Some inmates didn’t see friends or family for over a year; some preferred not to because physical contact was outlawed, even with children who didn’t understand the rules. “We came across one case where a prisoner was banned from visits for a month and sent into quarantine because his toddler came and sat on his lap.” If you read this in an Amnesty International report on prison conditions in Cuba, you would shake your head at the savagery of foreign regimes. Sadly and a little smugly, because we all know that couldn’t happen here.

“But if it happened here, Tim,” comes the reply, “it did so for a reason”: an unknown disease that took us by surprise and demanded a rapid and radical response. To this I give three objections. First, even if you do something wrong for the right motives, you still say sorry. If someone slapped my face because he thought he saw a mosquito on my nose, I’d appreciate the thought, but I’d still expect an apology.

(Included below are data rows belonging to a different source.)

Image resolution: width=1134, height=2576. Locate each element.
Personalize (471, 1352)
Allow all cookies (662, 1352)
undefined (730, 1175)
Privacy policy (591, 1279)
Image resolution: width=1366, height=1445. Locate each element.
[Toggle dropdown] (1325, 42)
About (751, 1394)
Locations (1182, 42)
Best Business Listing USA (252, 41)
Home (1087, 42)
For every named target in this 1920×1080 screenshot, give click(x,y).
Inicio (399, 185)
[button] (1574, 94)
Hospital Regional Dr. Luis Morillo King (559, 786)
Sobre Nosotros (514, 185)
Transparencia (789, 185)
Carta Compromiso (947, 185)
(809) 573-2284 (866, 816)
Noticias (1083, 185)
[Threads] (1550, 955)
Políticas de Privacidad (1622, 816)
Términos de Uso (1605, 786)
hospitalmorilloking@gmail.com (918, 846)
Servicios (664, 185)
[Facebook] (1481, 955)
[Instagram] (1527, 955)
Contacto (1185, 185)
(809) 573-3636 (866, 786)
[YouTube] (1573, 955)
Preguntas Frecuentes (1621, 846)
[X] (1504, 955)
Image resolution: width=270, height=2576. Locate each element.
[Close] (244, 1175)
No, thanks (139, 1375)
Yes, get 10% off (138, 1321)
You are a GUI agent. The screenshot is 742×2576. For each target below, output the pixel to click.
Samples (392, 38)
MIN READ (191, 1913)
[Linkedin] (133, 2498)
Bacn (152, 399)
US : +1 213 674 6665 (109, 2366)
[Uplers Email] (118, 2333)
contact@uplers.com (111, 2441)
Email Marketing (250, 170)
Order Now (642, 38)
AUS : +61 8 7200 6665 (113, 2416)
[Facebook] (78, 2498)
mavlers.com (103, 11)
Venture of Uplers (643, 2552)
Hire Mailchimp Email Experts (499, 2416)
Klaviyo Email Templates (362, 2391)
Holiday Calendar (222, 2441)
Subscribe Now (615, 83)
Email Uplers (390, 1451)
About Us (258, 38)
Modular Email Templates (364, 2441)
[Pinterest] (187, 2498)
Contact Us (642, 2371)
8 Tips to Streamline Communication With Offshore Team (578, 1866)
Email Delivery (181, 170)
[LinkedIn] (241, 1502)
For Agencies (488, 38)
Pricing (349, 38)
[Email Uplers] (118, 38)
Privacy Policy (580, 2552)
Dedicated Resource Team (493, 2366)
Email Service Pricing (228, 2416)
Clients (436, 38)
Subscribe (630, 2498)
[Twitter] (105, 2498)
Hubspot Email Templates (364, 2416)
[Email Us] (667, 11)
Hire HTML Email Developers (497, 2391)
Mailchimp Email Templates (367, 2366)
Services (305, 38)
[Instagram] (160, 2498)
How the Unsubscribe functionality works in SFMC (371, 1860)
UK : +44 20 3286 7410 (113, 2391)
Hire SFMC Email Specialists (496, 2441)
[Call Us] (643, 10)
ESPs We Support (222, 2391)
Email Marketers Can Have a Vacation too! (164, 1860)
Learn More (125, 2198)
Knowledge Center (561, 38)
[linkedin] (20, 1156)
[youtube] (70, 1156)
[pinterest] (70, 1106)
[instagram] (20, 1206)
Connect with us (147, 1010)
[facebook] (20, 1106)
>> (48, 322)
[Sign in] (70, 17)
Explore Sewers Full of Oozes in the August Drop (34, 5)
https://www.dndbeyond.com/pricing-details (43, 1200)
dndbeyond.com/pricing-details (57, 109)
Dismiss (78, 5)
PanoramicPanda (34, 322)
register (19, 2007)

Second, many restrictions defied common sense at the time, and anyone with a brain in their head, let alone a first in PPE from Oxford, could see it. Why did the police ask people to stop swimming in the sea?!

Third, we now realise that policymakers themselves weren’t obeying all the measures they set for us, despite insisting that the situation was deadly serious. More than that: they slapped down anyone who suggested the rules were illogical, or who argued in favour of a focused protection strategy (the Great Barrington Declaration) or pointed to countries that relied on voluntarism rather than solely edicts (Sweden, which emerged from 2020 with a smaller increase in its overall mortality rate than most European countries).

The paranoid style of the lockdown, with its demonisation of dissent and fear of “fake news”, fuels my suspicion that this was the establishment’s sub-conscious version of Take Back Control.

Remember we had been through several years of political turmoil in which democracy was said to be broken, not because of low participation but because the people kept voting the wrong way. Lockdown reasserted the authority of the experts, of the bureaucrats and academics stung by Brexit – the Power Elite identified by C Wright Mills who aspire always to be “the Ones Who Decide.”

They reordered the polity by locking us in our homes. Executive government was strengthened; the primacy of data re-established (no matter how inaccurate its predictions). The new priorities involved the revivification of the state (even if it was private industry that fed us or helped invent a vaccine), with the NHS repositioned as the centre of all political discourse. In short, politicians – Tory and Labour – will probably never properly account for the worst of the rules because they waved them through parliament and because there is no political gain from denouncing them now, only an institutional loss of face and moral authority.

The rules were an expression of power, and no one gives that up easily. Just ask Boris Johnson.